> **Assigned task a**:
Answer these questions about the CIAC statement:
(i) About what share of what the industry makes in Canada is shipped by rail?
(ii) How often are the Responsible Care transportation commitments audited within member companies?
(iii) Which organization does the association partner with to operate TRANSCAER?

___ Text excerpt

Thank you, Chair. It's a pleasure to be with the committee today on behalf of CIAC.
Our chemistry and plastics industry is your third-largest manufacturing sector in Canada and the second-largest rail shipper. About 80% of all that we make in Canada is shipped by rail, and we take our responsibilities for the safe production, safe handling and safe transportation of our products very seriously.
What I want to share with you is that we don't just meet regulatory requirements; we go well beyond those. We can talk about some of our responses to some of the questions you had earlier, as you see fit.
Forty years ago this month, in fact, and in response to the Mississauga train derailment and other incidents, our association founded the Responsible Care initiative, not only to improve our safety performance, but, most importantly, to improve trust with the communities we operate in and the communities we move our products through. Today, participation in Responsible Care is a condition of membership in our association. There are many commitments to transportation safety in Responsible Care, and those are audited within our member companies every three years. That includes transportation emergency management.
Let me just share two aspects of Responsible Care that relate most closely to the transportation of dangerous goods.
First, very clearly, we are committed to the public right to know and understand the risks and benefits of the products that travel through their communities, whether it's by rail, road, ship or pipeline. In partnership with the Railway Association of Canada, we operate TRANSCAER, the transportation community awareness emergency response initiative. TRANSCAER members work with municipal officials, emergency responders—whether they're staff or volunteers—and residents along the transportation routes. We work to assist them in developing and evaluating their own community emergency response plans.

______

> **Assigned task b**:
Reproduce everything in the records from the line containing "Identify the location of outbound-cid-input." down to the end of the records, both ends included, leaving out the pictures.

___ Exercise data

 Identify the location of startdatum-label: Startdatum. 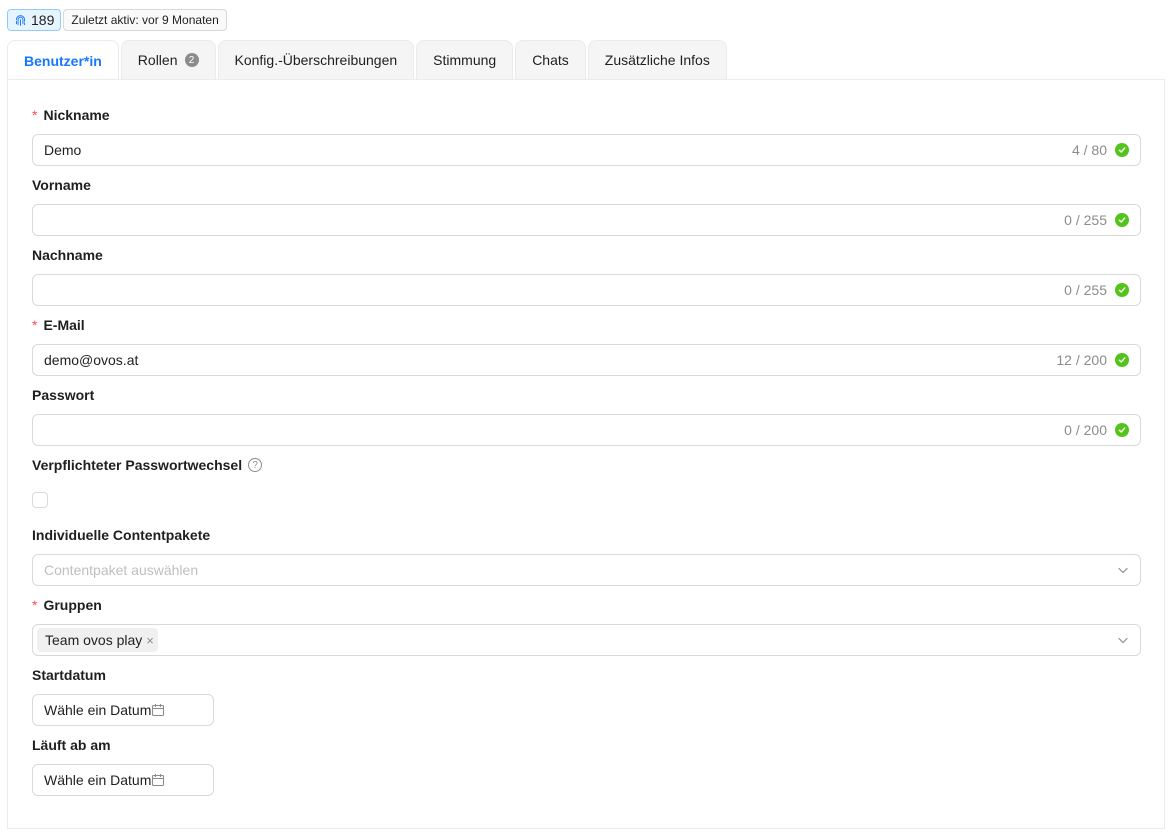
(69, 675).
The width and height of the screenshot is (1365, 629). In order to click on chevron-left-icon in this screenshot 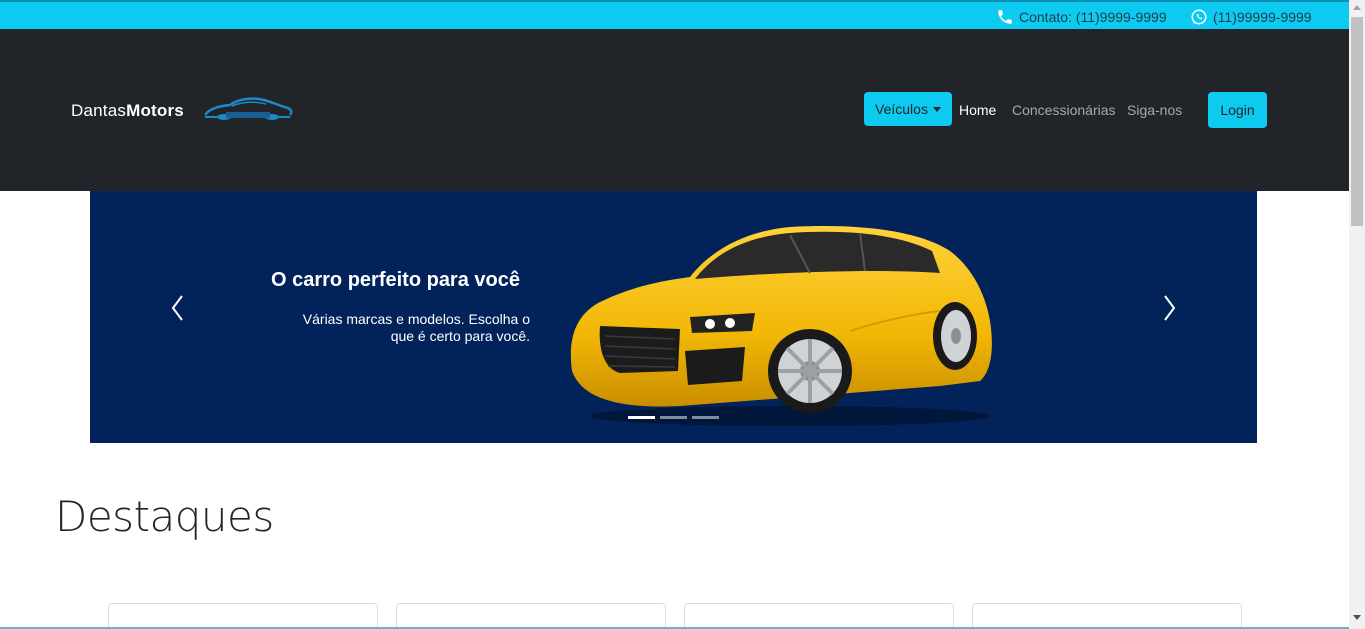, I will do `click(178, 308)`.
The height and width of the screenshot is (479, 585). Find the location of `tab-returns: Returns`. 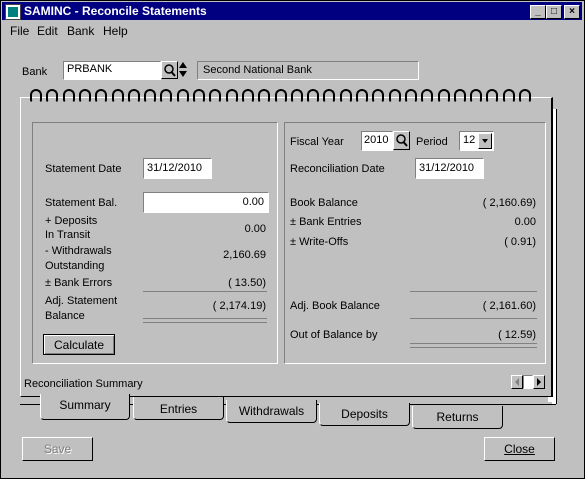

tab-returns: Returns is located at coordinates (458, 418).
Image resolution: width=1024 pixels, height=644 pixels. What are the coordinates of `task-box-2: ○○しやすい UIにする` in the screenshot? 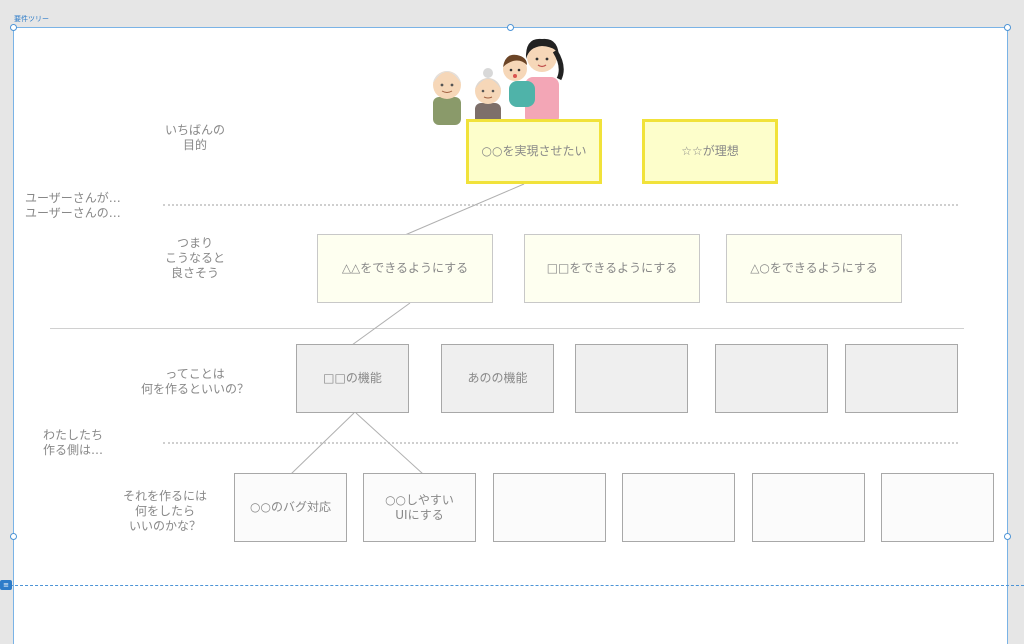 It's located at (420, 508).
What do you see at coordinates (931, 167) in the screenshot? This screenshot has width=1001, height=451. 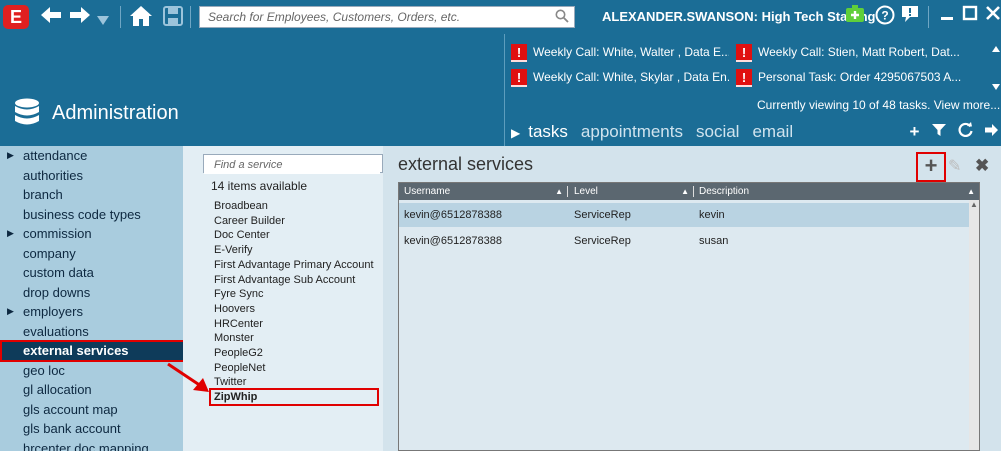 I see `highlight-box-add` at bounding box center [931, 167].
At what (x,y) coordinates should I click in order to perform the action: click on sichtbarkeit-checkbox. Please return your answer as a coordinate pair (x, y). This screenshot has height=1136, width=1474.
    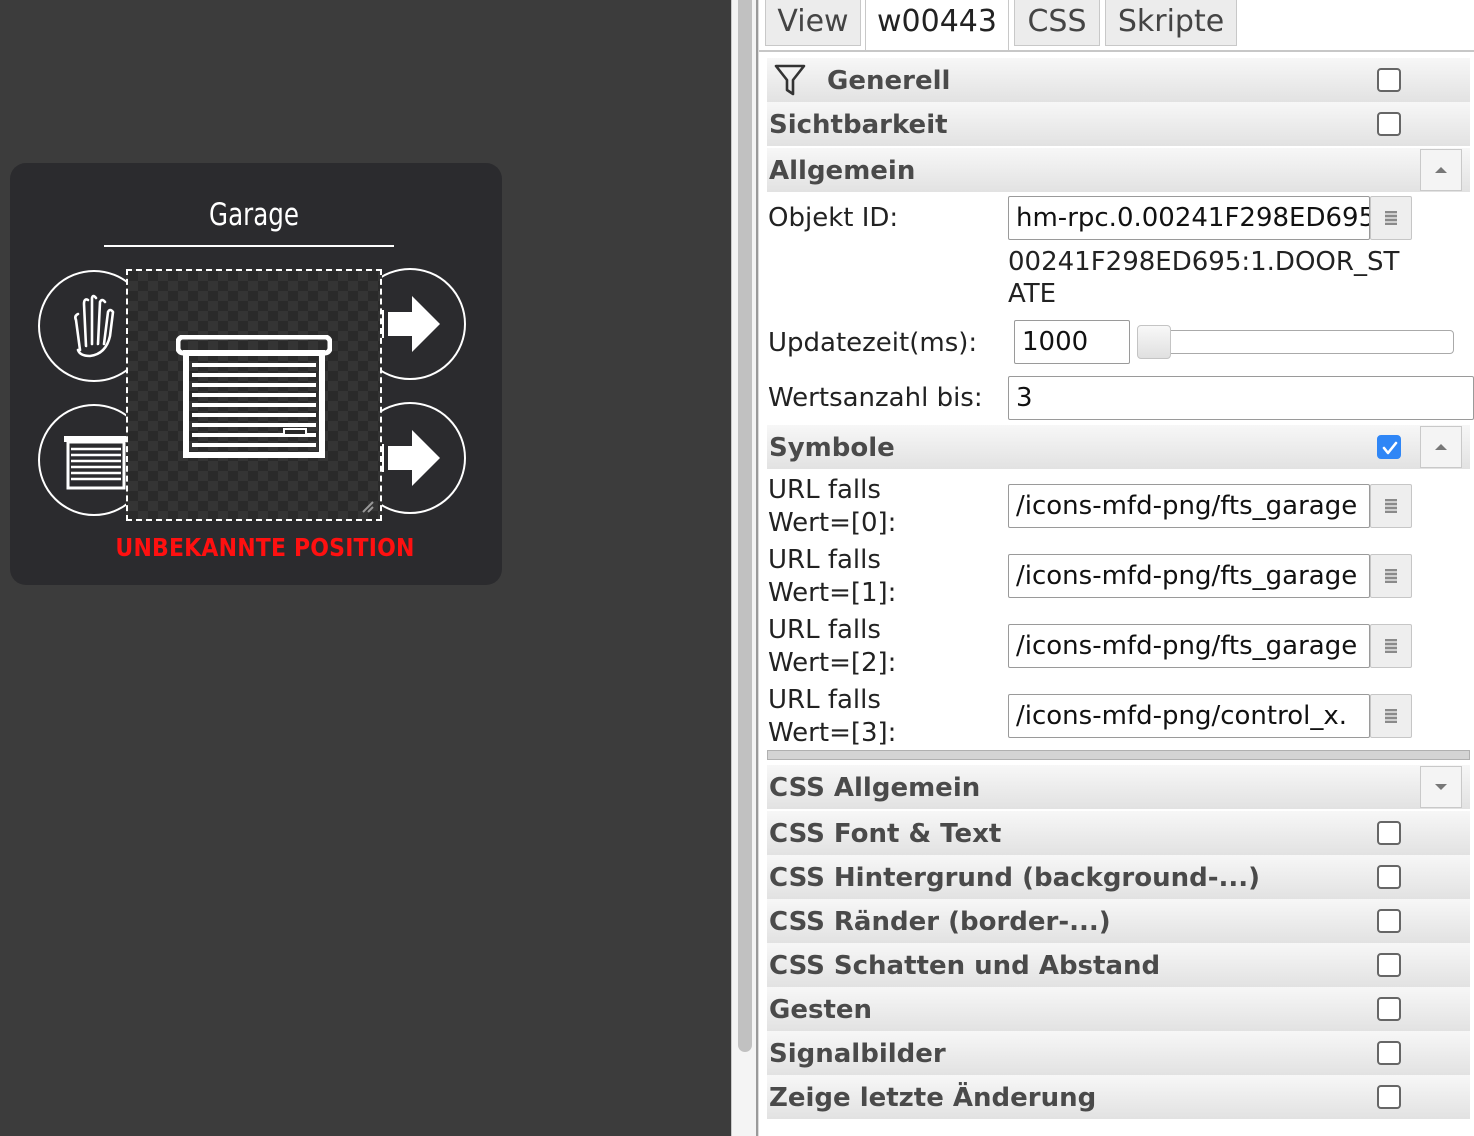
    Looking at the image, I should click on (1389, 124).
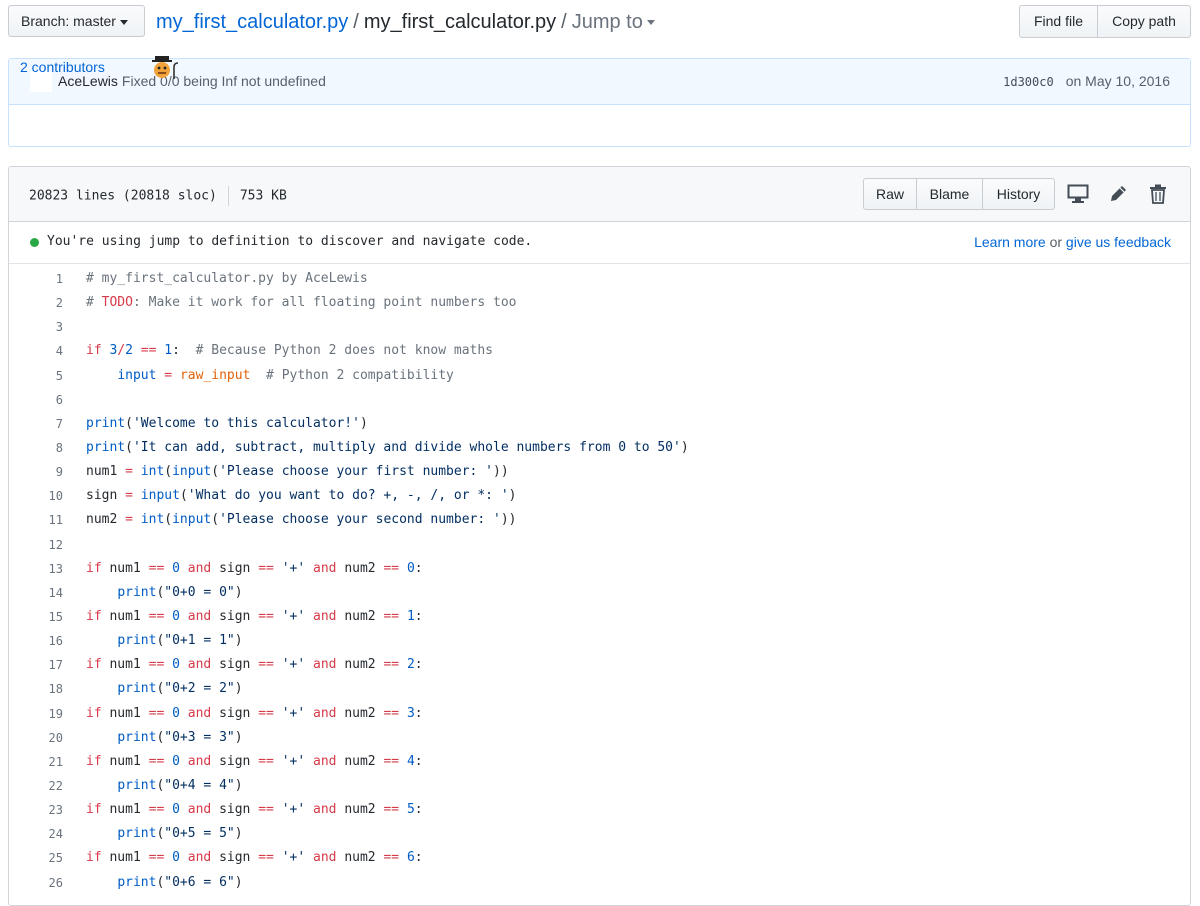 This screenshot has height=906, width=1200. What do you see at coordinates (600, 689) in the screenshot?
I see `code-line: 18 print("0+2 = 2")` at bounding box center [600, 689].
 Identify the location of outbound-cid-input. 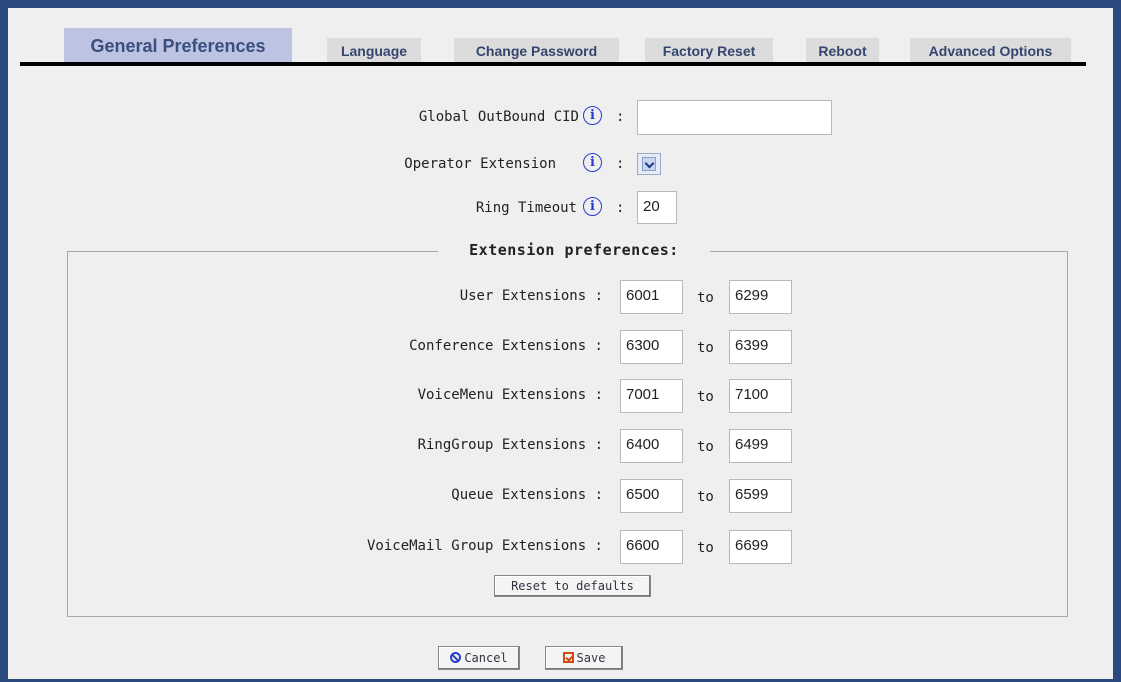
(734, 118).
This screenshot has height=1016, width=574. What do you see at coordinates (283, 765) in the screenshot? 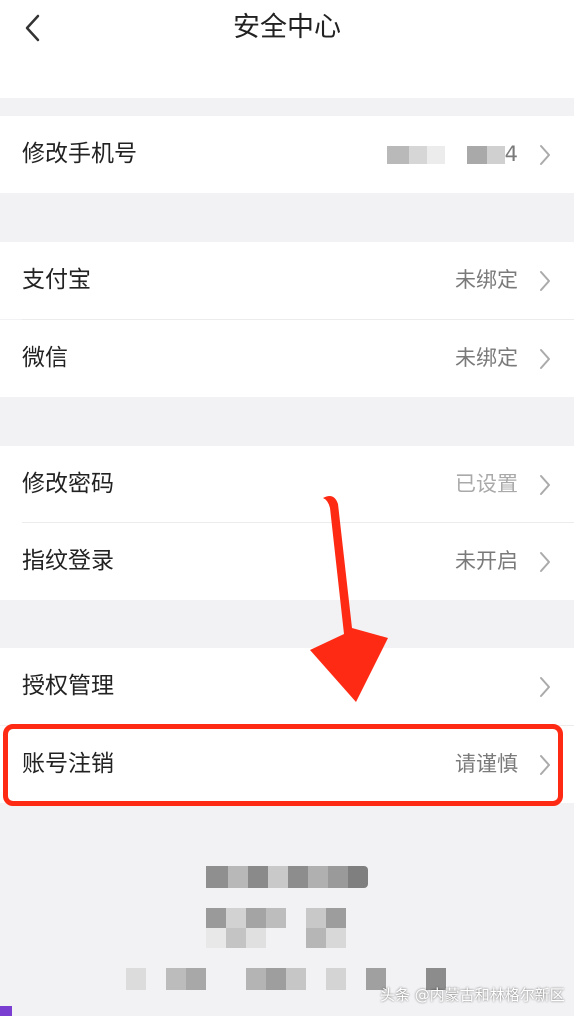
I see `highlight-box` at bounding box center [283, 765].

______

> **Your response a**:
(i) About 80%.
(ii) Every three years.
(iii) The Railway Association of Canada.

> **Your response b**:
 Identify the location of outbound-cid-input. 
(734, 118).
This screenshot has height=1016, width=574. What do you see at coordinates (283, 765) in the screenshot? 
I see `highlight-box` at bounding box center [283, 765].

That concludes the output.